The country’s brain drain was one problem that worried protesters. Ernesto Nungesser, a mathematician and member of Maroon Tide, said that his group was supporting the march because it was ‘not only a question about scientists, but also a question about what kind of country we want’. He added that a country dependent on just tourism and construction offers no future – not only to researchers – but to many other sectors.

‘My daughter, who is a lab technician, is still here, but I’m worried that she will have to leave soon,’ said Beni, a protester who said she work in the sciences. She was angry that while Spain trained scientists, other nations benefitted from them when they left.

Coinciding with the march, Science for the People published the results of a survey on the health of the country’s science base. The poll questioned over 1200 researchers in Spain, which showed overwhelming discontent with science funding. The survey showed that Spanish researchers think their jobs are unstable and they are demanding a dedicated union.

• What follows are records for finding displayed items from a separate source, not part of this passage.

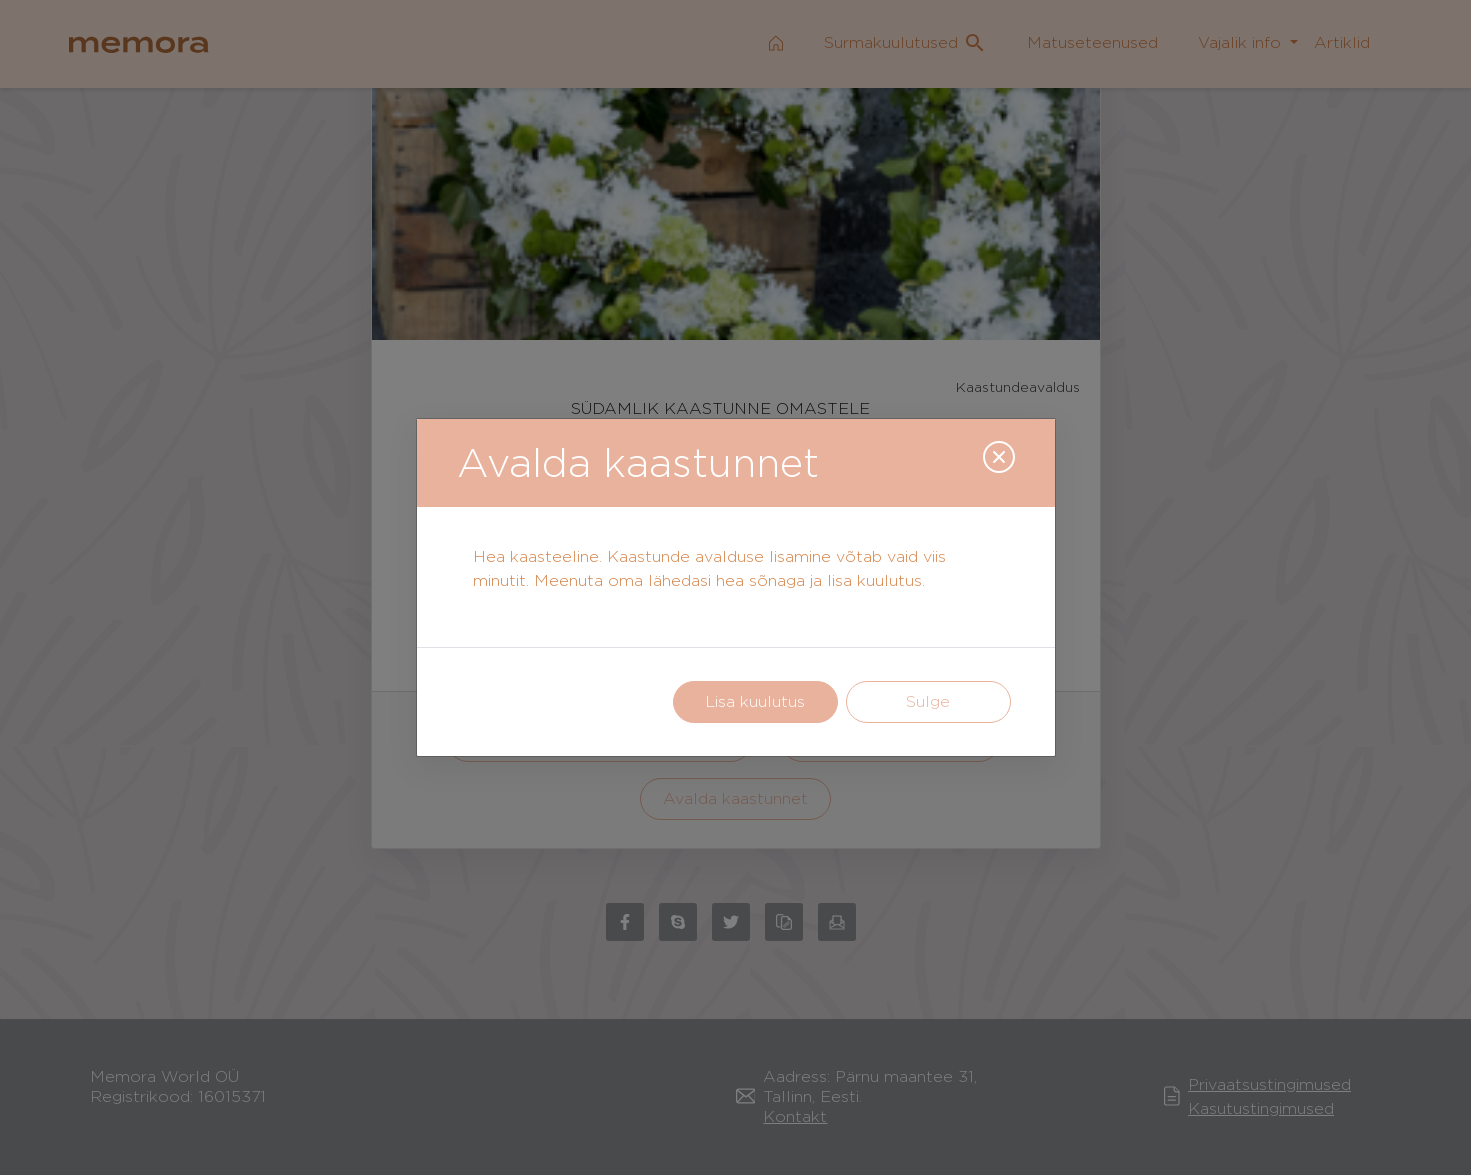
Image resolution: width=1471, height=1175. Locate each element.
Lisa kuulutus (755, 701)
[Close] (999, 457)
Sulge (928, 701)
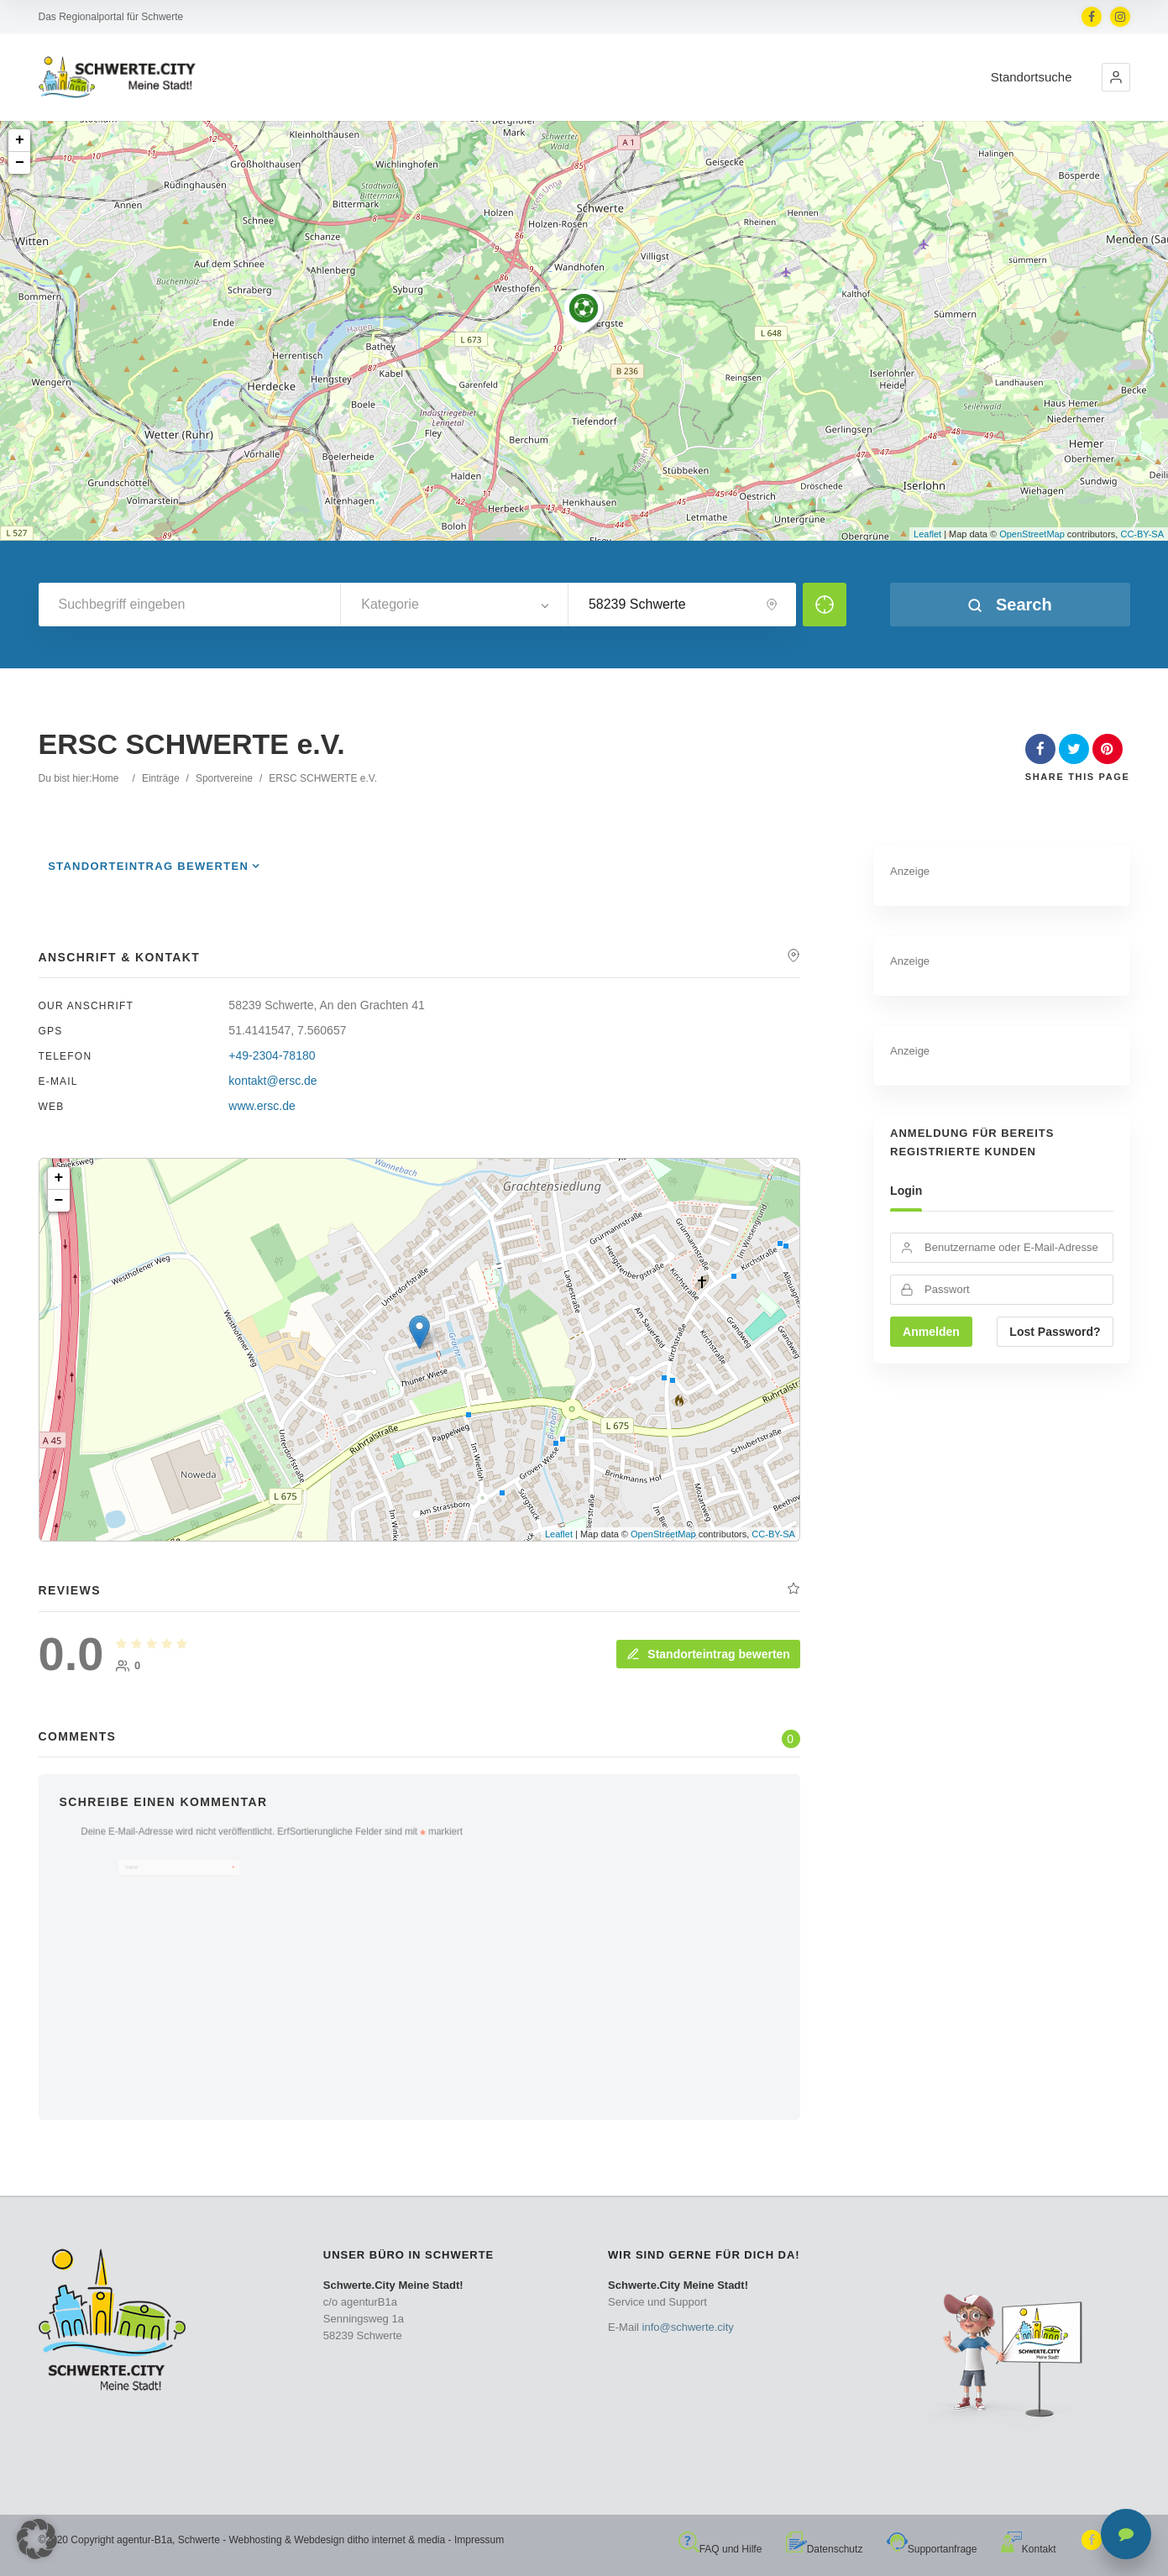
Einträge (161, 778)
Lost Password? (1054, 1331)
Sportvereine (224, 778)
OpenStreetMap (1032, 534)
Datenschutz (824, 2549)
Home (105, 778)
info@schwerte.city (688, 2327)
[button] (1116, 77)
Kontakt (1028, 2549)
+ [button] (19, 140)
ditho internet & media (396, 2540)
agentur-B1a (144, 2540)
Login (906, 1190)
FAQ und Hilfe (720, 2549)
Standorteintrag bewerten (148, 866)
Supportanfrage (932, 2549)
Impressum (479, 2540)
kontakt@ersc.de (272, 1080)
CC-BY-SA (1142, 534)
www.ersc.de (261, 1106)
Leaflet (927, 534)
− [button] (19, 163)
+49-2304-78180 (271, 1055)
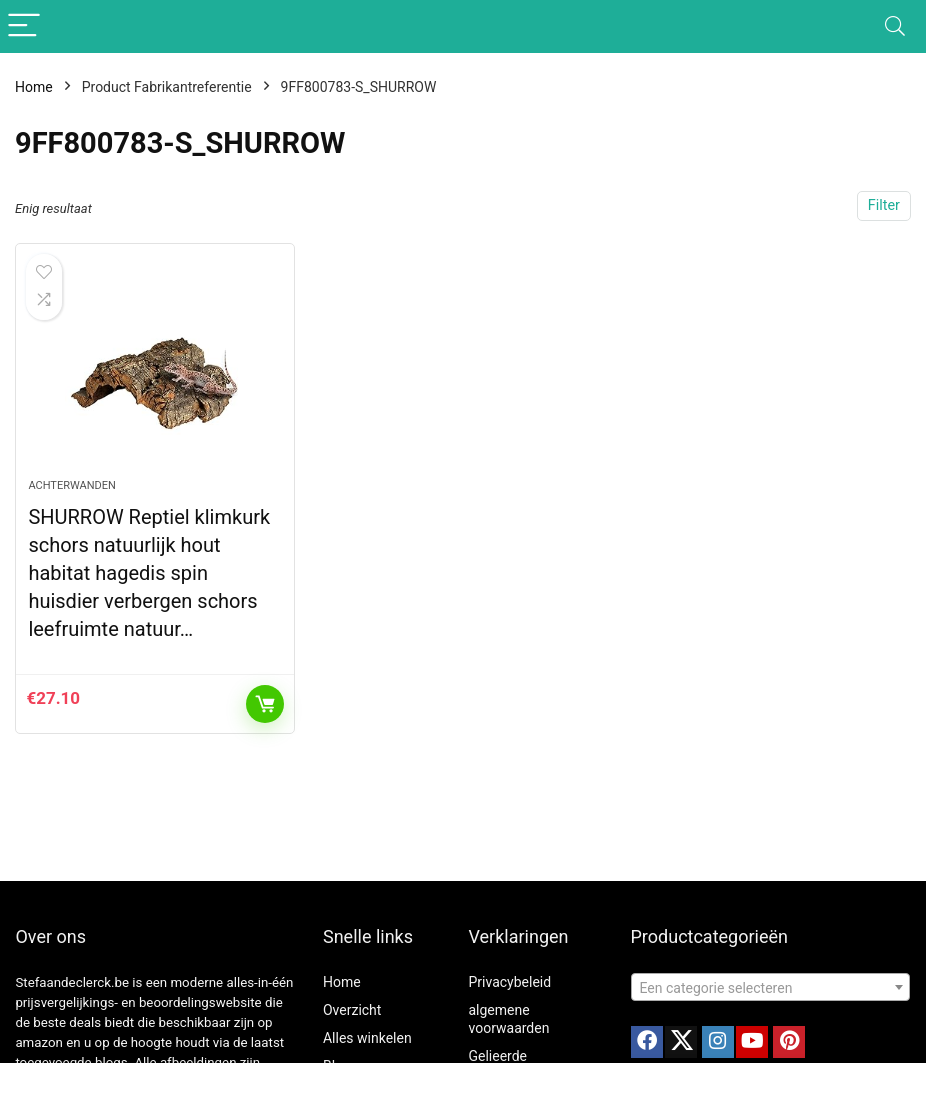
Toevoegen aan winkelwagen (265, 704)
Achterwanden (71, 485)
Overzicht (352, 1010)
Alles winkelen (367, 1038)
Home (34, 87)
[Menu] (24, 26)
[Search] (895, 26)
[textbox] (771, 988)
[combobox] (771, 987)
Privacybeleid (509, 982)
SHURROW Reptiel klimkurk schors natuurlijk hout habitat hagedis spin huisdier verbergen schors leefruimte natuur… (149, 573)
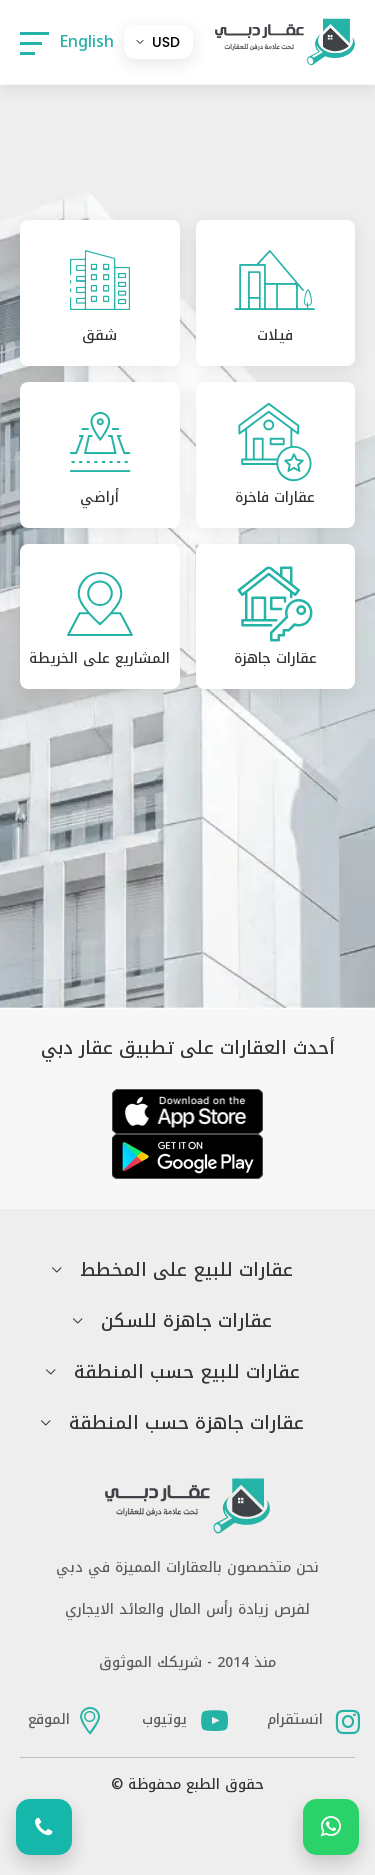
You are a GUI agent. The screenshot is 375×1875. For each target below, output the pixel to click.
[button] (34, 42)
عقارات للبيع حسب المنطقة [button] (187, 1372)
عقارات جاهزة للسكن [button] (186, 1321)
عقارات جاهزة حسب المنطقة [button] (186, 1423)
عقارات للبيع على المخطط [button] (186, 1270)
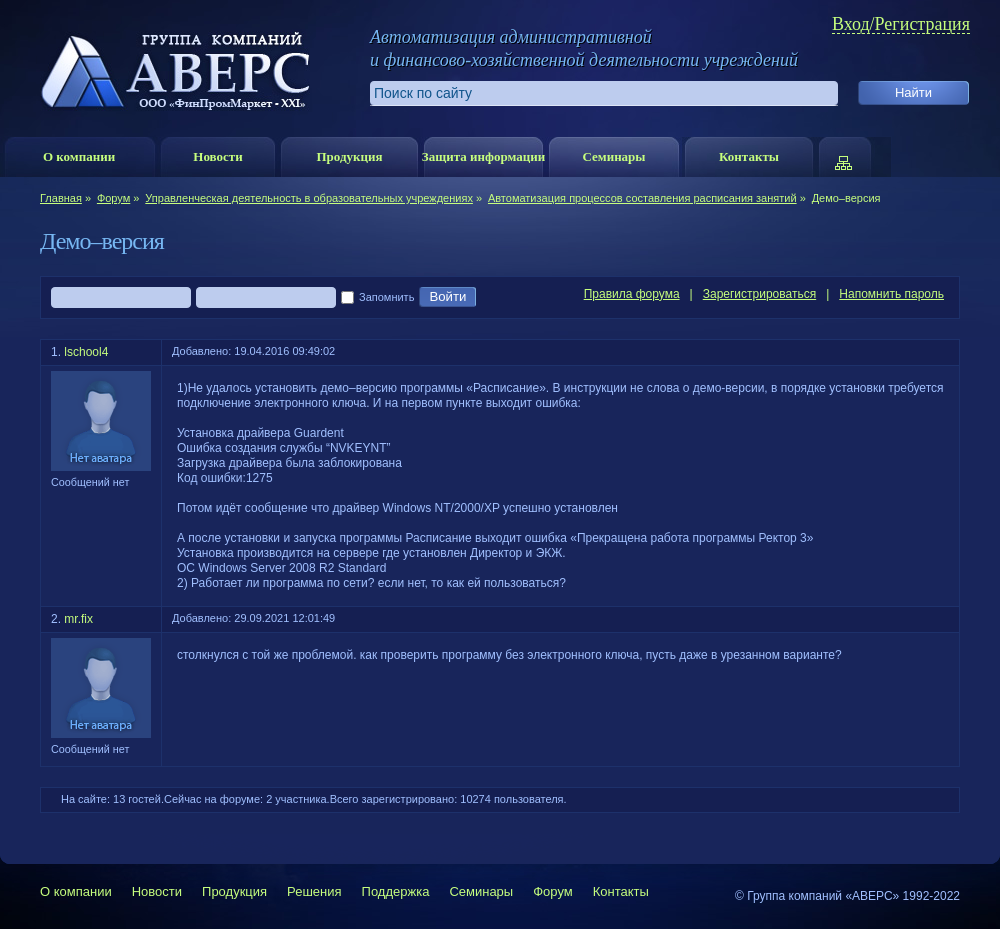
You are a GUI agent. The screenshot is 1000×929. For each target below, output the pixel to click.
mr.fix (78, 619)
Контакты (749, 156)
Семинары (613, 156)
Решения (314, 891)
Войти (447, 297)
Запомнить (377, 298)
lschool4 (86, 352)
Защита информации (483, 156)
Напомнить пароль (891, 294)
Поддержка (396, 891)
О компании (79, 156)
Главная (61, 198)
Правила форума (632, 294)
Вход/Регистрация (901, 24)
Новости (217, 156)
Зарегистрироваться (759, 294)
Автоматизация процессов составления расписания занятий (642, 198)
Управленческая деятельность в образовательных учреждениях (309, 198)
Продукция (349, 156)
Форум (113, 198)
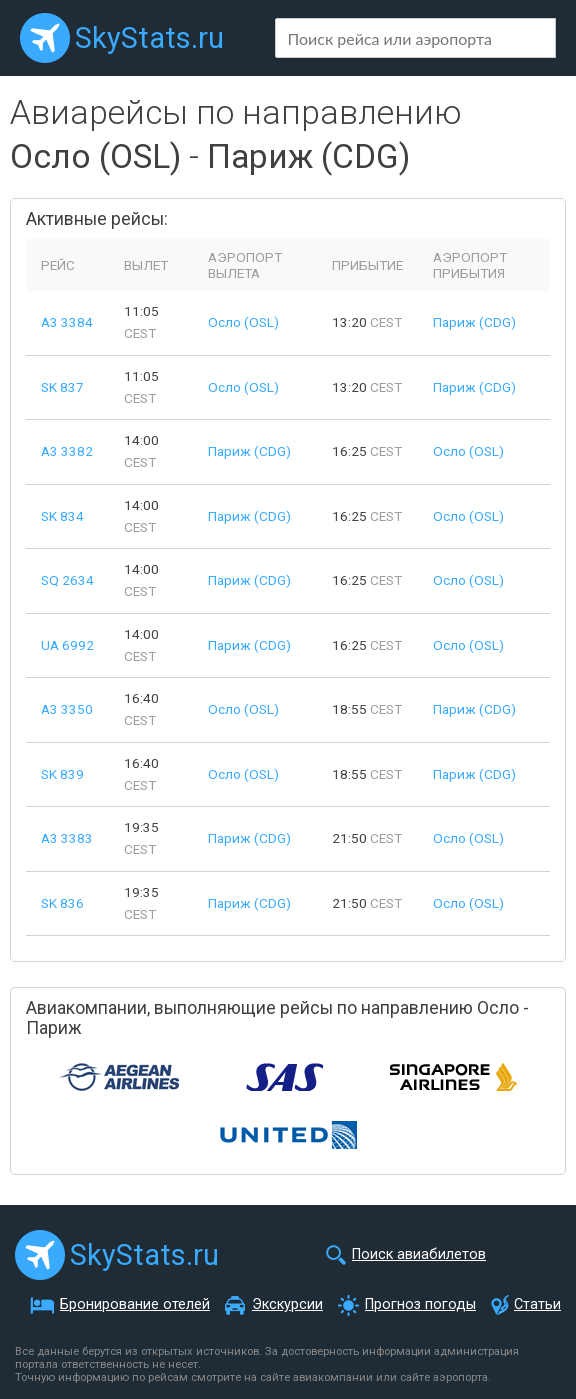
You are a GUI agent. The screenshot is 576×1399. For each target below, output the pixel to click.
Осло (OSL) (243, 322)
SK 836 (62, 903)
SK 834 (62, 516)
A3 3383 (67, 838)
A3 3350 (67, 709)
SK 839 (62, 774)
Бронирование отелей (135, 1304)
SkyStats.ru (149, 38)
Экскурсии (287, 1304)
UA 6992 (67, 645)
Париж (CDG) (474, 322)
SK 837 (62, 387)
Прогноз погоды (420, 1304)
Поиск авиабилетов (419, 1254)
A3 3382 (67, 451)
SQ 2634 (67, 580)
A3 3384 (67, 322)
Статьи (537, 1304)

David García Aristegui, a member of Science for the People, says that Spanish society has a very high opinion of science, but that the reality of working scientists is not well known. ‘A scientific career is now a veritable steeplechase, and people need to know that.’ García Arístegui denounced the precarious nature of researching jobs and growing inequality at research centres: ‘Only people with a huge economic cushion can plan now to write a thesis or build a scientific career’.

The survey backed García Aristegui’s claims. Less than half of the respondents have permanent contracts, and less than 15% say they have total ‘work stability’. The researchers blamed poor government decisions with 83% of respondents disagreeing that political action had benefitted the sector.